Hello all,
We are trying to use Microarray and RNA-Seq gene expression datasets of the same type of cancer into a Machine Learning pipeline and we are looking for a method that could align (or something close to that) the different dataset medians and interquartile ranges. They're already well normalized individually, so we want to extend it to a cross-dataset normalization. Ideally, we want to use a training data example to fit some sort of scaler and use it for transforming the new testing dataset into a compatible dataset (similar range and median) that would be used for classification testing. The final model should be able to classify either Microarray transformed data and RNA-Seq transformed data.
We already tried some approaches like quantile transformation (sklearn.preprocessing.QuantileTransformer), non-paranormal transformation (either with shrunken ECDF and truncated ECDF - available on huge R package), normal distribution mapping by Yeo-Johnson transform method that accepts 0 values (sklearn.preprocessing.PowerTransformer), standardization/mean removal (sklearn.preprocessing.StandardScaler), the normalization method available on scikit-learn with l2 norm (sklearn.preprocessing.normalize) and even a simple min-max scaling, which strangely showed one of the best cross-dataset test performances. However, none of the methods succeeded in aligning the medians in a separated process (data transformation of each dataset independently), and just some of them transformed the data to have similar interquartile ranges (subjectively analyzed with boxplots).
Some of our current questions are:
- can we even compare these two technologies like that?
- which method should we choose for transforming/normalizing the data?
- and should we expect aligned boxplots for samples with the same class but coming from different datasets? (I mean, is there a method capable of doing so?)
@Mensur DIakic, If you know, would you please introduce a couple of reading/training materials on applying classifiers (like RF) on genomic data? For sure Google can help but need to have ideas from an experinced fellow. Thanks
I have never built a classifier specifically for RNA-Seq or microarray data, but there should be no major differences here from any other data type. As long as you set up proper cross-validation, random forests usually do not overfit and tend to work out of the box. If you want to squeeze the last bit out of it, extreme boosting methods such as
xgboostandLightGBMcan do even better, but they require greater care and some hyperparameter optimization.Hello Professor Dlakic, first of all, thanks for your answer.
I'm afraid I might've miscommunicated our needs. We already have a decent classification model (using a Gradient Boosting Classifier and also SVM) for each dataset isolated (validated by a cross-validation process). The individual data transformations are, I think, well-carried and the data preprocessing looks pretty good. By the way, the Microarray datasets came specifically from a study that published an extensively curated microarray database for ML benchmarking.

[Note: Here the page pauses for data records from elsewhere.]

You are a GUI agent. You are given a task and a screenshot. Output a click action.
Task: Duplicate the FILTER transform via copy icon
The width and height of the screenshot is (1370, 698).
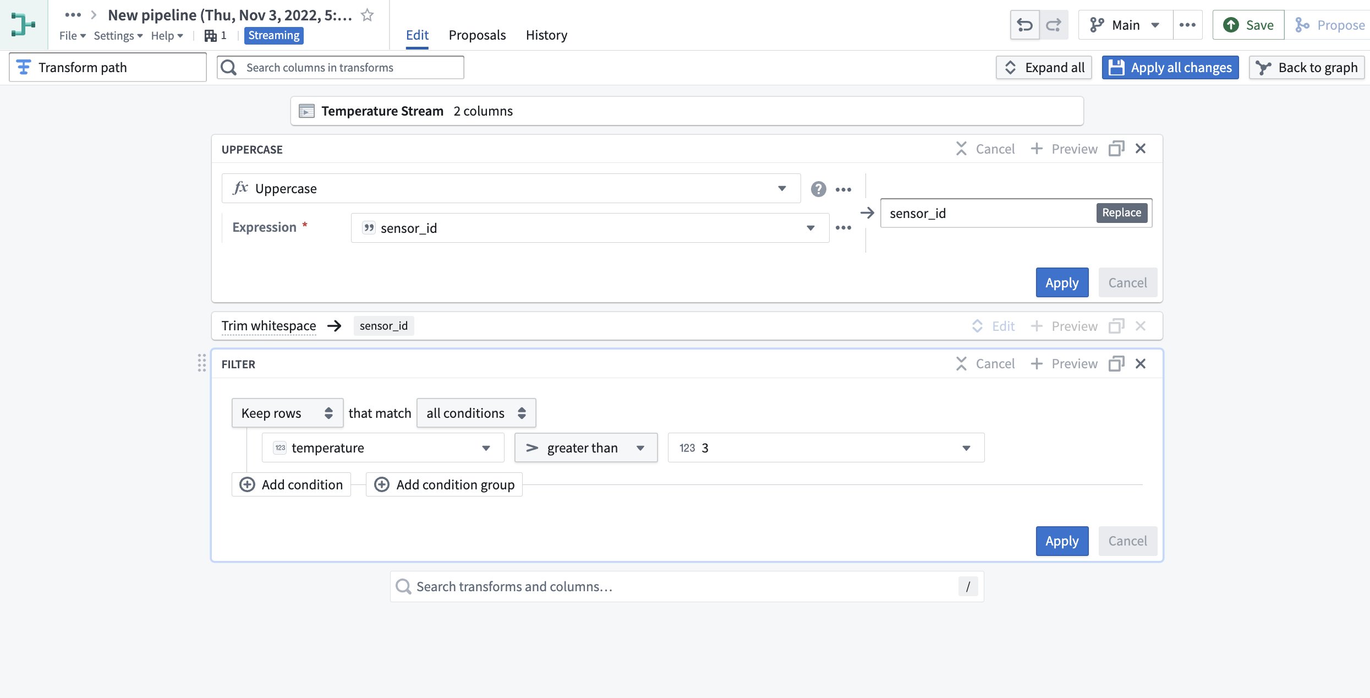click(x=1116, y=363)
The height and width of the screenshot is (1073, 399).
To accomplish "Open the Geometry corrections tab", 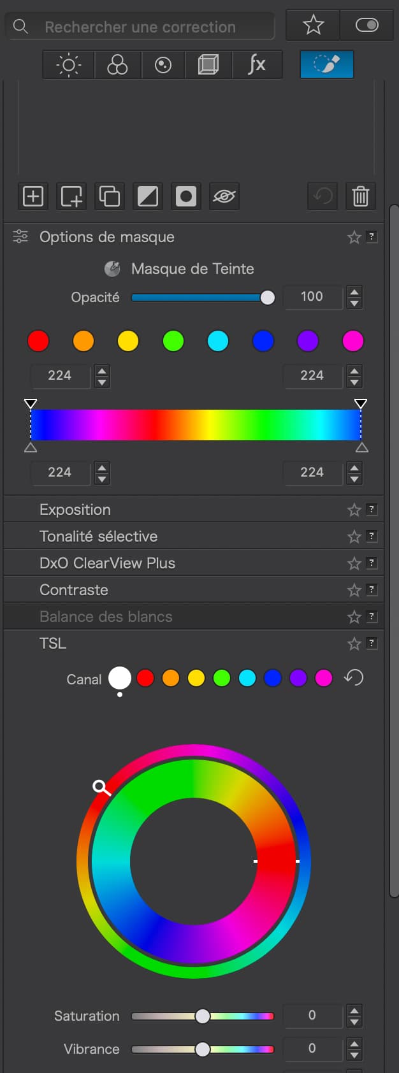I will point(208,65).
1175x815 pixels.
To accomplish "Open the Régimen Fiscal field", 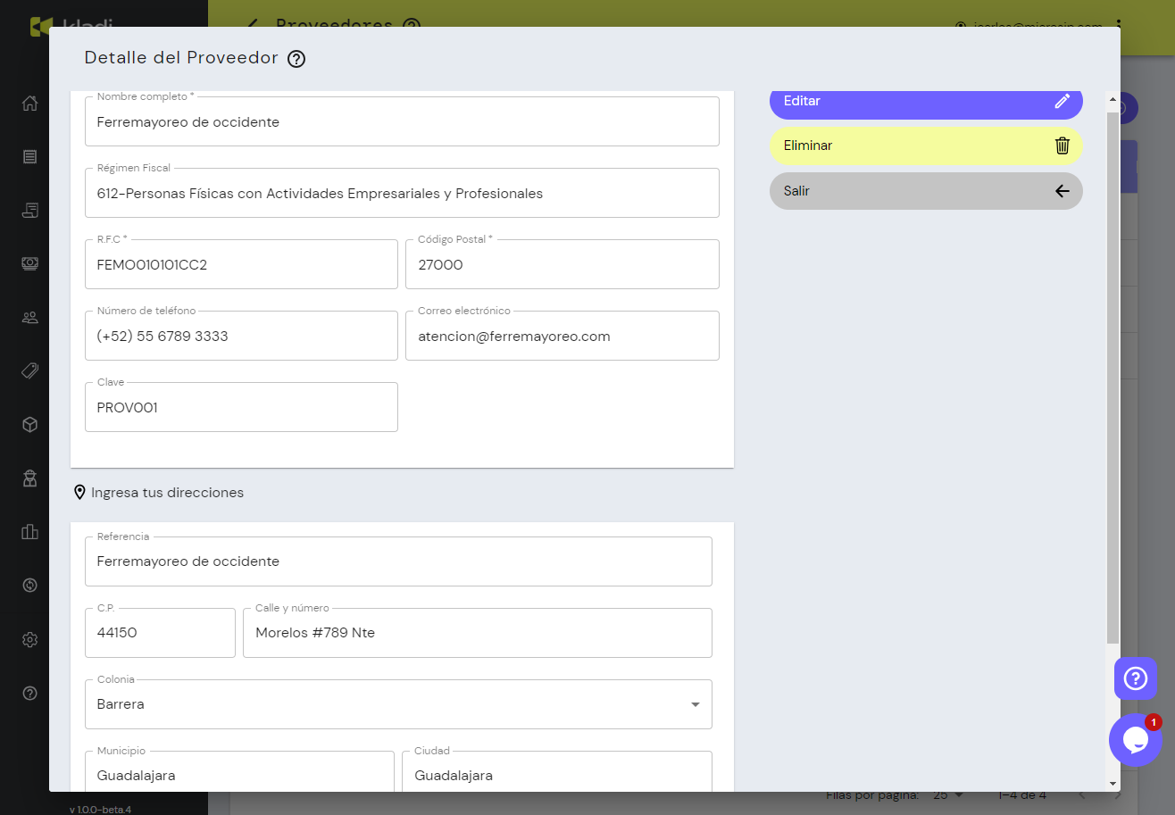I will tap(402, 194).
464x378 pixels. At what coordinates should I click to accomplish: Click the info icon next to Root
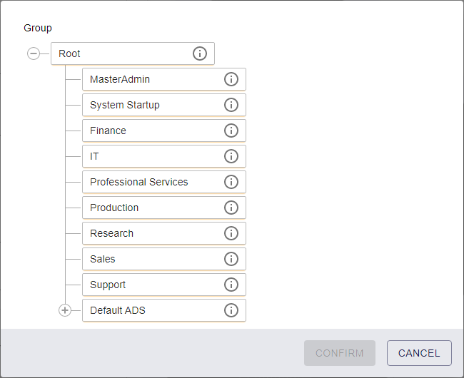click(x=200, y=53)
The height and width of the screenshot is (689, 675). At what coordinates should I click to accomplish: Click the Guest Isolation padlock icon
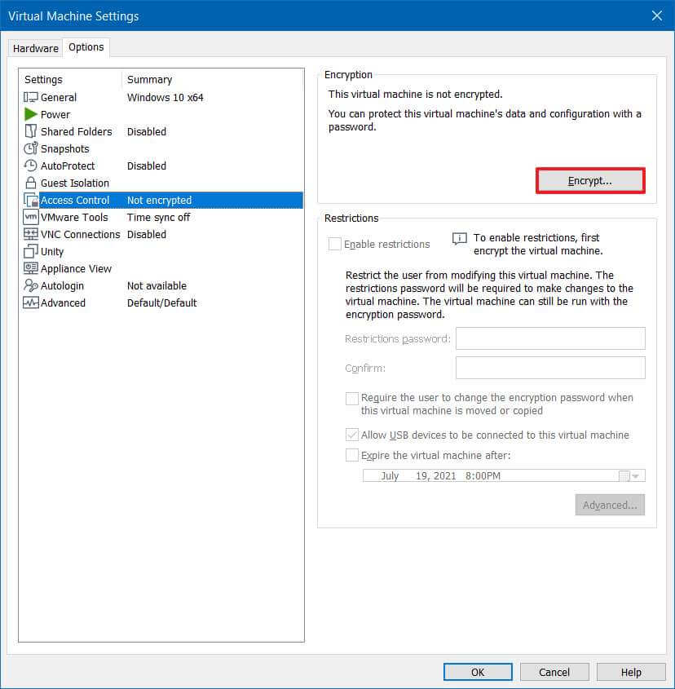click(x=31, y=183)
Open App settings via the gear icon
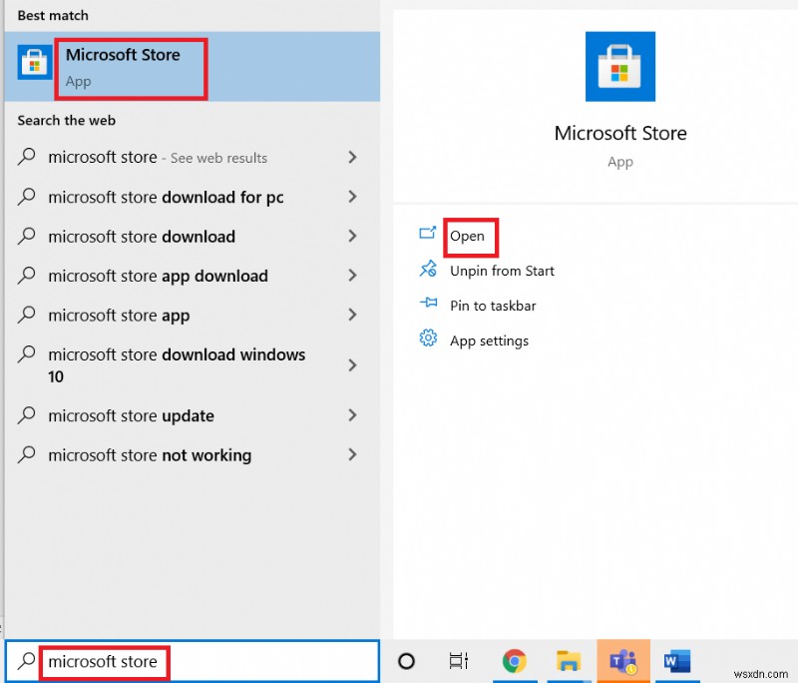 tap(427, 341)
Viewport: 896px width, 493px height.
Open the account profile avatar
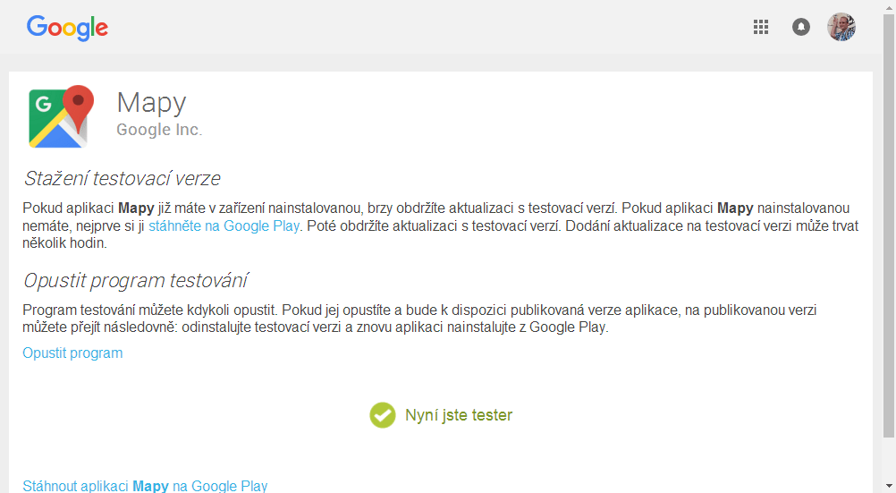point(841,27)
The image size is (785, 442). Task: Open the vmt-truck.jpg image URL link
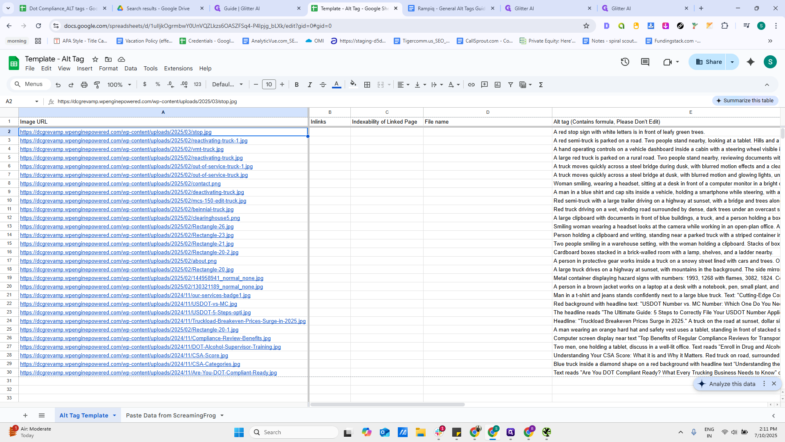[x=122, y=149]
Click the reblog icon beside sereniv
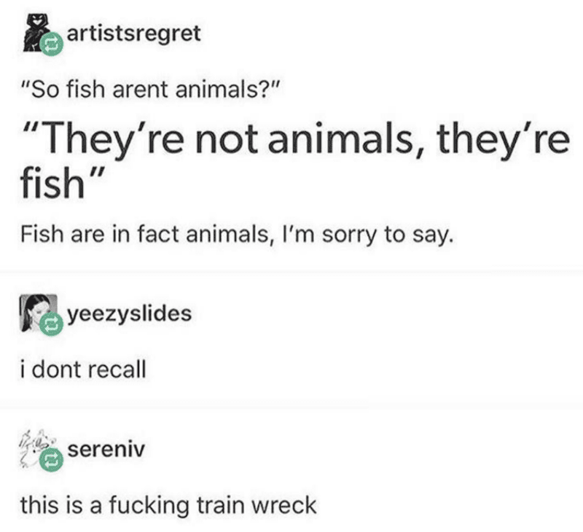This screenshot has height=532, width=583. [52, 460]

However, what we really want to do is to be able to train a model in, let's say, an RNA-Seq dataset, and use this trained model to classify samples comming from different datasets, which may be originated also from RNA-Seq as well as Microarray experiments. So the transformation method should be able to "map" the new data to the same IQR/median as the training data (now, this is what we thought and started to question).
As we know, not only these methods work differently but there are also variations from one technology to another (e.g, different microarray platforms). There already are some scientific efforts to understad how could we eliminate those lab differences without interfering in the biological information of the data. We even reviewed a few studies investigating cross-platform normalization techniques, but we were still not able to achieve that similar IQR/median between different datasets I mentioned above. Maybe, as the preliminar results suggest, we should forget about this and simply MinMax the preprocessed data?
I have no first-hand experience with this kind of data. That said, it seems reasonable to repeat the standardization procedure with future data that they already did to create the benchmarking dataset.
I would not rely on the fact that MinMax scaling happens to work on some unseen data you have tried. As you know, the sigmoid has a property of being relatively insensitive to small changes in some parts of the plot, but there is a part where it rises steeply. It may be that the datasets you tried so far were on a similar enough scale as your training data that a simple MinMax was sufficient. I would hesitate to extrapolate that to all future datasets. At the very least I would try subtracting the mean and scaling the variance, though you may need to re-train the original classifier using the same approach.